If the other driver is found to be at fault, the claims adjuster estimates the cost of repairs after inspecting your vehicle. You may also have to provide an estimate for these costs by taking your car to a repair shop.
5. Receive your settlement for damages or dispute the offer
If your third-party claim is successful, you’ll receive a payout — also called a settlement offer — from the at-fault driver’s insurance company.
If the third-party claim you made isn't successful or you think the settlement offer is too low, you can dispute the judgment or try to negotiate a different offer. Each company has its own process for settling claims disputes. You may have to resubmit evidence, write a letter to the office of your state's insurance commissioner, and sit for additional testimony.
Third-party insurance claims in no-fault states
While most states allow you to file a third-party claim against an at-fault driver to cover the cost of your repair bills and injuries after an accident, there are 12 no-fault insurance states that work a little differently.

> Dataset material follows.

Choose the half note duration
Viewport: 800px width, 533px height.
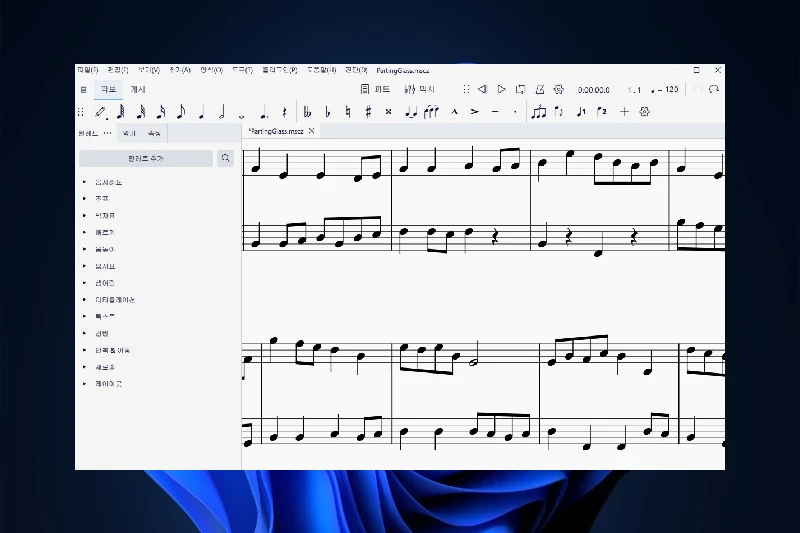[221, 112]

In those states, you still file a third-party claim with the other driver’s company for the cost of damage to your car, but you file claims for your injuries with your own car insurance company, even if the other driver was at fault. Your personal injury protection (PIP) is what covers your medical bills after an accident, which is why PIP is required in no-fault states.
In some no-fault states, you still make third-party insurance claims for your injuries if you were seriously injured in an accident, but you wouldn’t rely on the at-fault driver’s coverage to step in.